Question

Let ${{S}_{n}}$ denote the sum of $n$ terms of an AP. If ${{S}_{2n}}=3{{S}_{n}}$ then the ratio $\dfrac{{{S}_{3n}}}{{{S}_{n}}}=$

1. 4
2. 6
3. 8
4. 10

Answer 1

In this type of question your approach should be greedy, that is whatever the question is saying you just need to do as it mathematically, and you must know some basics of Arithmetic Progression and the sum of terms of Arithmetic Progression formula and you will get your required answer.

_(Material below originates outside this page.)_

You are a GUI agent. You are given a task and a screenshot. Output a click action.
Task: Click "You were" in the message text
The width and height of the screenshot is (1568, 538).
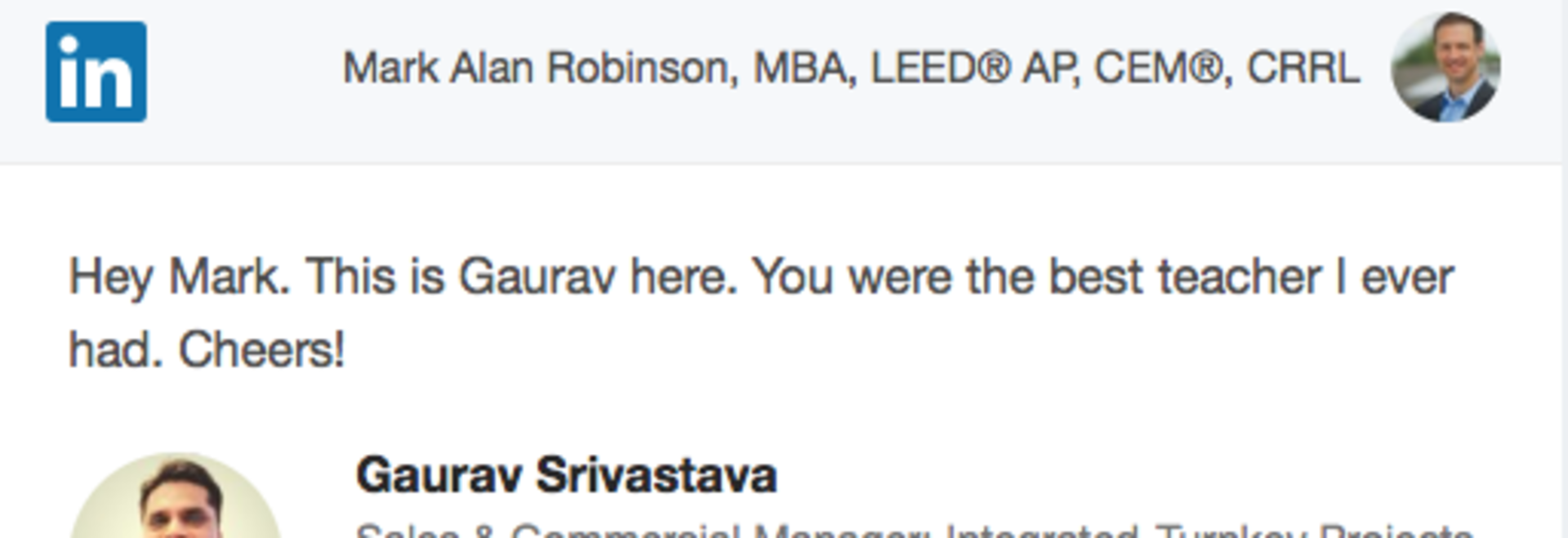[852, 277]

Complete step by step answer:
Before solving the given question we must know what an AP is and what its sum formula means.
So, the basic definition of Arithmetic Progression is:
Arithmetic Progression (AP) is a sequence of numbers in order in which the difference of any two consecutive numbers is a constant value.
For example, the series of natural numbers: $1,3,5,7,.......$ is an AP, which has a common difference between two successive terms (say $1$ and $3$ ) equal to $2(3-1)$ .
Now since the given question is about the sum of an AP.
So, the sum of $n$ terms of an AP is explained as,
For any progression, the sum of $n$ terms can be easily calculated. For an AP, the sum of the first $n$ terms can be calculated if the first term and the total terms are known. The formula for the arithmetic progression sum is explained below:
${{S}_{n}}=\dfrac{n}{2}\left[ 2a+(n-1)\times d \right]$
Where,
${{S}_{n}}$ denotes the sum of $n$ terms.
$n$ denotes the number of terms.
$a$ denotes the first term.
$d$ denotes the common difference.
So now according to our given question, it is given that
${{S}_{2n}}=3{{S}_{n}}$
That clearly means the sum of $n$ terms of an AP is three times the sum of $2n$ terms of that AP.
So, according to the sum formula of an AP we have,
$\Rightarrow \dfrac{2n}{2}\left[ 2a+(2n-1)d \right]=\dfrac{3n}{2}\left[ 2a+(n-1)d \right]$
Since both sides have $\dfrac{n}{2}$ common therefore it will get eliminated.
So now we have,
$\Rightarrow 2[2a+(2n-1)d]=3[2a+(n-1)d]$
Now on simplifying further,
$\Rightarrow 4a+(4n-2)d=6a+(3n-3)d$
Now after opening brackets and simplify further,
$\Rightarrow 2a=(n+1)d$
So from the given relation in the question we get an equation,
$2a=(n+1)d$ $......(1)$
Now we have to find the ratio given in the question as $\dfrac{{{S}_{3n}}}{{{S}_{n}}}$ ,
So we have,
$\dfrac{{{S}_{3n}}}{{{S}_{n}}}=\dfrac{\dfrac{3n}{2}\left[ 2a+(3n-1)d \right]}{\dfrac{n}{2}\left[ 2a+(n-1)d \right]}$
On cancelling common terms we get,
$\Rightarrow \dfrac{{{S}_{3n}}}{{{S}_{n}}}=\dfrac{3\left[ 2a+(3n-1)d \right]}{\left[ 2a+(n-1)d \right]}$
Now by using equation $(1)$ we get,
$\Rightarrow \dfrac{{{S}_{3n}}}{{{S}_{n}}}=\dfrac{3\left[ (n+1)d+(3n-1)d \right]}{\left[ (n+1)d+(n-1)d \right]}$
Now on simplifying we get,
$\Rightarrow \dfrac{{{S}_{3n}}}{{{S}_{n}}}=\dfrac{3\left[ 4nd \right]}{2nd}$
Now simply cancelling common terms we get,
$\Rightarrow \dfrac{{{S}_{3n}}}{{{S}_{n}}}=6$
Hence we get the required ratio as $\dfrac{{{S}_{3n}}}{{{S}_{n}}}=6$ .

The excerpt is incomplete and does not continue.